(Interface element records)
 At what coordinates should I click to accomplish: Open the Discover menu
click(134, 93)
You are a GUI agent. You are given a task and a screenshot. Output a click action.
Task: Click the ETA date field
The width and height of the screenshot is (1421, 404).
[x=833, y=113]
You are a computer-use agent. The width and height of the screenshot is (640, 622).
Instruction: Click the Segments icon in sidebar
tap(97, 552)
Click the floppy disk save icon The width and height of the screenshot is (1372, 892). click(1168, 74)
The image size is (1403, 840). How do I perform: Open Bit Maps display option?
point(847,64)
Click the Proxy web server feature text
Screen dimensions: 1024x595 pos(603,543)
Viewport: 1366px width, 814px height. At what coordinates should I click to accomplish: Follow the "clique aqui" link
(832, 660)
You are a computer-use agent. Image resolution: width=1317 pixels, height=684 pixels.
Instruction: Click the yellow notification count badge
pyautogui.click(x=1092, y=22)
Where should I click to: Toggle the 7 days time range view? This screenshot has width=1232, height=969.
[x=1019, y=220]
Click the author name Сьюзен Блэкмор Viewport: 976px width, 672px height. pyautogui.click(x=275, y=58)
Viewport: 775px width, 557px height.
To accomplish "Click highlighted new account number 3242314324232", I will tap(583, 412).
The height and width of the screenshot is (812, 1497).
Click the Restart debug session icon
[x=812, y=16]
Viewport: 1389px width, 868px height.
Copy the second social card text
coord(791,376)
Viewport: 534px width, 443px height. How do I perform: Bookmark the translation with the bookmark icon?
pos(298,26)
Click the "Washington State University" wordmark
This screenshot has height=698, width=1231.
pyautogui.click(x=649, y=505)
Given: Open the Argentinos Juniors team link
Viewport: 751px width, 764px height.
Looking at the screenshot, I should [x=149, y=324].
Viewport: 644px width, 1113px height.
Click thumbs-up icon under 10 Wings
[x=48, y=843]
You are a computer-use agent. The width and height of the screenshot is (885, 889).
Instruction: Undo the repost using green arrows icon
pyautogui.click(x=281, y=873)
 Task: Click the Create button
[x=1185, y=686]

§ Goal: Can you format every line of the material above as a JSON list of strings, one string per line, with blank lines left out?

§ Finished answer:
[
  " At what coordinates should I click to accomplish: Open the Discover menu",
  "click(134, 93)",
  "You are a GUI agent. You are given a task and a screenshot. Output a click action.",
  "Task: Click the ETA date field",
  "The width and height of the screenshot is (1421, 404).",
  "[x=833, y=113]",
  "You are a computer-use agent. The width and height of the screenshot is (640, 622).",
  "Instruction: Click the Segments icon in sidebar",
  "tap(97, 552)",
  "Click the floppy disk save icon The width and height of the screenshot is (1372, 892). click(1168, 74)",
  "The image size is (1403, 840). How do I perform: Open Bit Maps display option?",
  "point(847,64)",
  "Click the Proxy web server feature text",
  "Screen dimensions: 1024x595 pos(603,543)",
  "Viewport: 1366px width, 814px height. At what coordinates should I click to accomplish: Follow the \"clique aqui\" link",
  "(832, 660)",
  "You are a computer-use agent. Image resolution: width=1317 pixels, height=684 pixels.",
  "Instruction: Click the yellow notification count badge",
  "pyautogui.click(x=1092, y=22)",
  "Where should I click to: Toggle the 7 days time range view? This screenshot has width=1232, height=969.",
  "[x=1019, y=220]",
  "Click the author name Сьюзен Блэкмор Viewport: 976px width, 672px height. pyautogui.click(x=275, y=58)",
  "Viewport: 775px width, 557px height.",
  "To accomplish \"Click highlighted new account number 3242314324232\", I will tap(583, 412).",
  "The height and width of the screenshot is (812, 1497).",
  "Click the Restart debug session icon",
  "[x=812, y=16]",
  "Viewport: 1389px width, 868px height.",
  "Copy the second social card text",
  "coord(791,376)",
  "Viewport: 534px width, 443px height. How do I perform: Bookmark the translation with the bookmark icon?",
  "pos(298,26)",
  "Click the \"Washington State University\" wordmark",
  "This screenshot has height=698, width=1231.",
  "pyautogui.click(x=649, y=505)",
  "Given: Open the Argentinos Juniors team link",
  "Viewport: 751px width, 764px height.",
  "Looking at the screenshot, I should [x=149, y=324].",
  "Viewport: 644px width, 1113px height.",
  "Click thumbs-up icon under 10 Wings",
  "[x=48, y=843]",
  "You are a computer-use agent. The width and height of the screenshot is (885, 889).",
  "Instruction: Undo the repost using green arrows icon",
  "pyautogui.click(x=281, y=873)",
  " Task: Click the Create button",
  "[x=1185, y=686]"
]